**Directions for this task:** After finding the line that contains "Click cell B4 containing ベース", give again that line and each one following it, exactly, until the records end.

Collected data entries:
⟨

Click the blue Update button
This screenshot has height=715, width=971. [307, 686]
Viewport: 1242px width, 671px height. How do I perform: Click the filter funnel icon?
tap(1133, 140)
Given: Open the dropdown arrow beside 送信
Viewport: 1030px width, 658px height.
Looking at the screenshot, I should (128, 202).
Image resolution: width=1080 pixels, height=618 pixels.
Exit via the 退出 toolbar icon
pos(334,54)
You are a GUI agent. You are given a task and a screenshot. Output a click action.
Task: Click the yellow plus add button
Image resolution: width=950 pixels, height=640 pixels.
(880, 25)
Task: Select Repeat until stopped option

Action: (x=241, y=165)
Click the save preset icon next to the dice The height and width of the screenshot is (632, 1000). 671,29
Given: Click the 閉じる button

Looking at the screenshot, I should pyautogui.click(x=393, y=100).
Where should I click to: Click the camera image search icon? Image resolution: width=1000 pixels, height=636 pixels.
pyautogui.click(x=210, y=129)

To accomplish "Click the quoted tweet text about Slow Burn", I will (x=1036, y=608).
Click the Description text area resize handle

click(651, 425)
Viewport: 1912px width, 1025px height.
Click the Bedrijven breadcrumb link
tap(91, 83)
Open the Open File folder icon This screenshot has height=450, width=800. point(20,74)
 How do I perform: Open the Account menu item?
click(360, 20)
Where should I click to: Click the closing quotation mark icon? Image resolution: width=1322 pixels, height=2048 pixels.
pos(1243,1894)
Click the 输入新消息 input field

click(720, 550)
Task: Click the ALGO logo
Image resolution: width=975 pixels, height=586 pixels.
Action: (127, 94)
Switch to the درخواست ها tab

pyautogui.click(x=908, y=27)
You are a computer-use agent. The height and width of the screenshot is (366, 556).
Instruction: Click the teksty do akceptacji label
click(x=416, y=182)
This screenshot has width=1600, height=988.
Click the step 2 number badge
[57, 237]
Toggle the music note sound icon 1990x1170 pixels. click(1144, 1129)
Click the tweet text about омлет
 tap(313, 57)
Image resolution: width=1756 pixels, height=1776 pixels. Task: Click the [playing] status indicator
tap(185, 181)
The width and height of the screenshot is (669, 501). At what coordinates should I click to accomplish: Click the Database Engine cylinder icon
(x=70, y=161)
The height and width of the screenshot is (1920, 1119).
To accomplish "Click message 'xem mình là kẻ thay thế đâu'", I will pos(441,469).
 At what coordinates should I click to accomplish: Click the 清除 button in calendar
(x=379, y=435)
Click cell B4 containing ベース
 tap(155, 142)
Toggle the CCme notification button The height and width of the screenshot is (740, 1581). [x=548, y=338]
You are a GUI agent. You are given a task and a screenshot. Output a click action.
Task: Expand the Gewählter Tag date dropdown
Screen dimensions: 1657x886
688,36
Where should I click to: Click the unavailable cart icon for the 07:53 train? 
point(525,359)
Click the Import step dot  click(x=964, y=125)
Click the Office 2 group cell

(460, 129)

⟩

**Exercise answer:**
Click cell B4 containing ベース
 tap(155, 142)
Toggle the CCme notification button The height and width of the screenshot is (740, 1581). [x=548, y=338]
You are a GUI agent. You are given a task and a screenshot. Output a click action.
Task: Expand the Gewählter Tag date dropdown
Screen dimensions: 1657x886
688,36
Where should I click to: Click the unavailable cart icon for the 07:53 train? 
point(525,359)
Click the Import step dot  click(x=964, y=125)
Click the Office 2 group cell

(460, 129)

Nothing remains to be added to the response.